Instructions
**A.** In the hospice letter, how many people did the hospice and rehabilitation center serve before the pandemic?
**B.** Using the hospice letter, explain why the number of people the center serves fell from seventy-two to fifty-five.
**C.** Write the next part of the hospice letter, picking up after its final sentence.

Page excerpt
☆ ☆ ☆ ☆ ☆ ☆ ☆
Dear friends and family,

I’d like to start this letter praising God that no one in our care has contracted COVID19. It’s not lost on us how miraculous this is, and I invite you to rejoice with us. 

Now I’d like to share some struggles our patients are encountering and invite you into the process. As you can imagine, the isolation is profoundly impacting them, and we see the effects at a core level.

Depression is a real issue for many, and they are struggling with not seeing their families regularly. Before the pandemic, we served seventy-two people (in our hospice and rehabilitation center), and right now, we currently serve fifty-five. A few have died due to other health issues, but several have returned home due to homesickness. 

We’ve noticed this trend of depression, and our staff is doing their best and going the extra mile to help them. They are praying over them, caring for them medically, and taking care of every area of their life – including giving out a little junk food here and there to make them smile! 

It’s heavy on our staff’s hearts, and yet they are navigating these uncharted waters with humility and grace. 

But some days, it’s very rough. This next part is something that happened recently at the hospice center that could have been very tragic. 

A 76-year-old woman came into our care, and she only had one friend in her life. Over the past twelve months, she hasn’t been able to talk to her friend or find out her whereabouts, and she became very depressed. Nothing comforted or soothed her pain, and one day, our staff found her trying to take her own life. 

But God had other plans.

Our staff screamed for help, and another staff member ran in and saved her. We helped this sweet patient recover and reunite with her friend – she was ecstatic! Though she is no longer in our care (her choice) she now lives alongside her friend and is very happy.
☆ ☆ ☆ ☆ ☆ ☆ ☆
Information provided
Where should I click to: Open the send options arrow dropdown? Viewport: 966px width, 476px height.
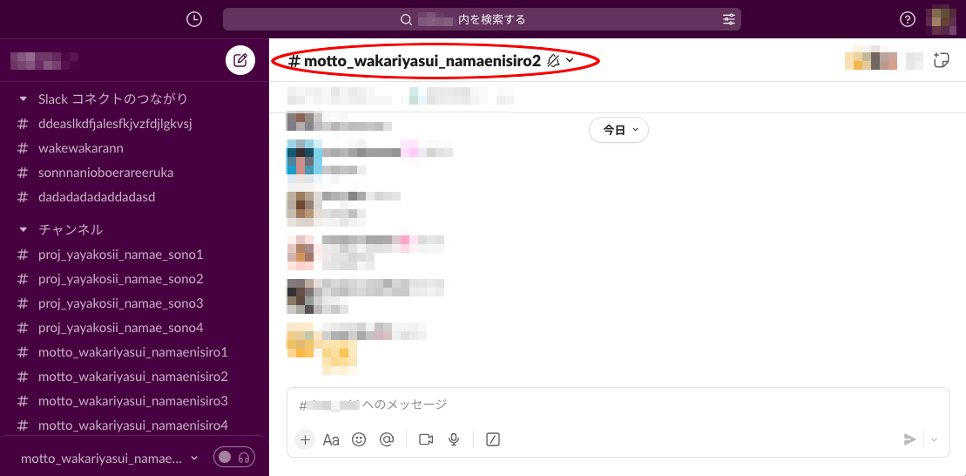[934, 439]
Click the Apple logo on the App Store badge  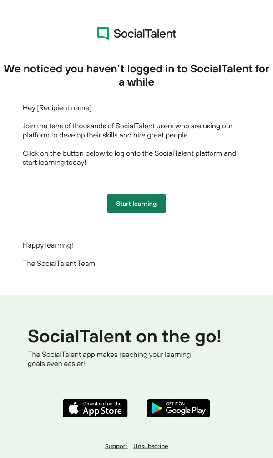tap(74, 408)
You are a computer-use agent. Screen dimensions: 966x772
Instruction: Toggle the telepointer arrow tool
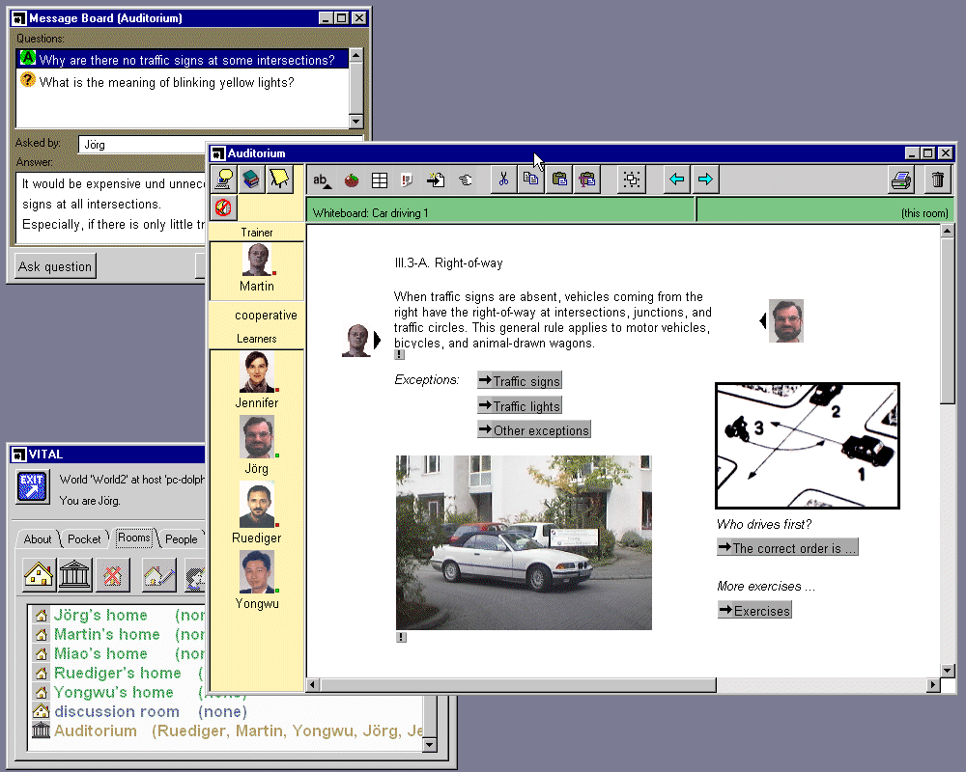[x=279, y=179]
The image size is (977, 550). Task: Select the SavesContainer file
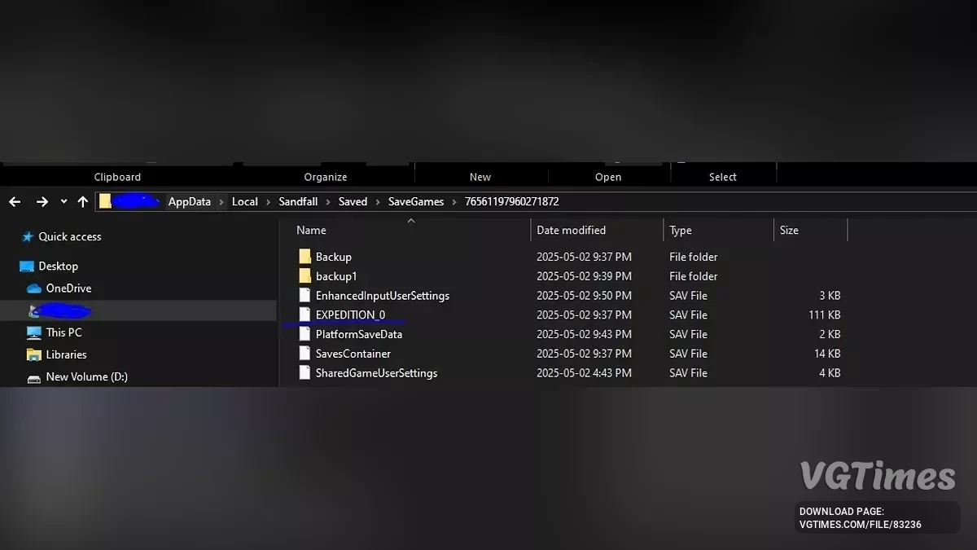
☆ ☆ ☆ ☆ ☆ ☆ ☆
Answer set
**A.** Seventy-two people.

**B.** A few patients died of other health issues. Several others returned home because of homesickness.

**C.**
This story could have been tragic, and we are so grateful for the story God wrote instead. 

Will you join me in fervently praying for our staff and patients? The burden is heavy on our hearts to see this depression lifted off our patients. 

Anil, our director in India, told our U.S. team, “You need a special calling from heaven to work in missions/serving leprosy patients.” And that is the truth.

The staff encounters a lot of trauma and heartache, yet they serve selflessly (we believe) because they witness the miraculous transformations happening in the lives of the patients. Anil says it’s these transformations that propel them to sacrifice so much, and I tend to agree. 

They see miracles happen regularly – like almost every patient knowing Christ before they die – and so much other fruit like Jay being on death’s door and now leading our worship team. Many staff members tell us that they would love to serve even more people! Their grit and tenacity to endure even when the burden is heavy are inspiring and uplifting to us all.

Thank you for reading this letter and joining us in prayer. I’m so thankful for your interest in our ministry and for spreading awareness about our work in India. May God bless you!